My little Zoey-cup has the sweetest smile! 

Here's a short, video of Zoey, doing what she does best. Smiling & eating.


----------



## Daleo (Jun 1, 2011)

Awww! Look at those teeth  She looks so happy


----------



## sayhedgehog (May 18, 2009)

Haha! That is absolutely adorable! :lol:


----------



## beautsbelle (Jul 19, 2011)

Awww, that was adorable!


----------



## Rainy (Jul 27, 2011)

That is adorable and I love the song too!!! Your videos give me cuteness overload!! :lol: SOOOO CUTE!


----------



## AnimeMutt (May 2, 2011)

Mega kawaii!!  I'm glad she's happy and doing well!


----------



## panda (May 23, 2011)

OMGGG i was giggling so much.. how adorable!!!!! i love little hedgie teeferz hahaha  :lol:


----------



## LarryT (May 12, 2009)

So sweet!  Love how you put it together!


----------



## ReginasMommy (Apr 13, 2011)

The teeth!
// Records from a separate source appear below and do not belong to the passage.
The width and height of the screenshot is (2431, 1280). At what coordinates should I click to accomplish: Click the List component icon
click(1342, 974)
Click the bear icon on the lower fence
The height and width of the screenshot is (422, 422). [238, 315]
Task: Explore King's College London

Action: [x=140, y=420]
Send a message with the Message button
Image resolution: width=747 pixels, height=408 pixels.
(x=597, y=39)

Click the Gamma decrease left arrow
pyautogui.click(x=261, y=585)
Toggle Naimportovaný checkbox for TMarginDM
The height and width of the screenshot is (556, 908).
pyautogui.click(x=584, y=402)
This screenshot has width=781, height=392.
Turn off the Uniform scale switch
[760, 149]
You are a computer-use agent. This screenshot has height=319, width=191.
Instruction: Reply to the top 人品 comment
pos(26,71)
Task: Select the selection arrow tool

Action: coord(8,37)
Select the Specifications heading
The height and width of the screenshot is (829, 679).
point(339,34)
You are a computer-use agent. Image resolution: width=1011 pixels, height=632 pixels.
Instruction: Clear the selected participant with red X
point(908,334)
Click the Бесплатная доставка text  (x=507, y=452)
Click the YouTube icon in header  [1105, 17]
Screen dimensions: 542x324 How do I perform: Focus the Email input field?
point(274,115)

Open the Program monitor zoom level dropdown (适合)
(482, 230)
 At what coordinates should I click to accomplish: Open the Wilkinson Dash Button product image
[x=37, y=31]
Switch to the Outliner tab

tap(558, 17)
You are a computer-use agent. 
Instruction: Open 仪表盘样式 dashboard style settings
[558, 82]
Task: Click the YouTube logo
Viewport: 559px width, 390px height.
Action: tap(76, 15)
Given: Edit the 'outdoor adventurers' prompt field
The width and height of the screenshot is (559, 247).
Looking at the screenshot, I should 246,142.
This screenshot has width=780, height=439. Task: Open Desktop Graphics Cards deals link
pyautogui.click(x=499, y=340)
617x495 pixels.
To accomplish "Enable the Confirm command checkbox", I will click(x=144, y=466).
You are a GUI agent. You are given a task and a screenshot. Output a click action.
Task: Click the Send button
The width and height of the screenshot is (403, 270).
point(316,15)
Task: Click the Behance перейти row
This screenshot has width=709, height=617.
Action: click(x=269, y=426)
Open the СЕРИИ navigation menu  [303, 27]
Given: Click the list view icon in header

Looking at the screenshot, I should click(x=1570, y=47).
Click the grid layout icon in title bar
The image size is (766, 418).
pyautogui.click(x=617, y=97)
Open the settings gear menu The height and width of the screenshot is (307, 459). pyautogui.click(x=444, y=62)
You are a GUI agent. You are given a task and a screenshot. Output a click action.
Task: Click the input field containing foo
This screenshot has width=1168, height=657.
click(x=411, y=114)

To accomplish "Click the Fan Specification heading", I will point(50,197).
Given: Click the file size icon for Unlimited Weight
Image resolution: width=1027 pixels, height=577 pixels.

Oh, how I love the teeth!

Such a cutie!


----------



## packrat (Oct 23, 2010)

hahahah I love the ending! Same happens when I stop giving small mealworms to Quilliam. Hahahah they sure do love to hide.


----------



## rivoli256 (Mar 1, 2009)

love it. even more with the commentary! eeeeeee! :mrgreen:


----------



## cylaura (Jan 13, 2011)

Oh my goodness is Zoey ever adorable! LOVE her smile! So glad that even with her teeth/mouth issues she can still show off her teefers so well! What a cutie.


----------



## PJM (May 7, 2010)

Hehe...thanks guys!


----------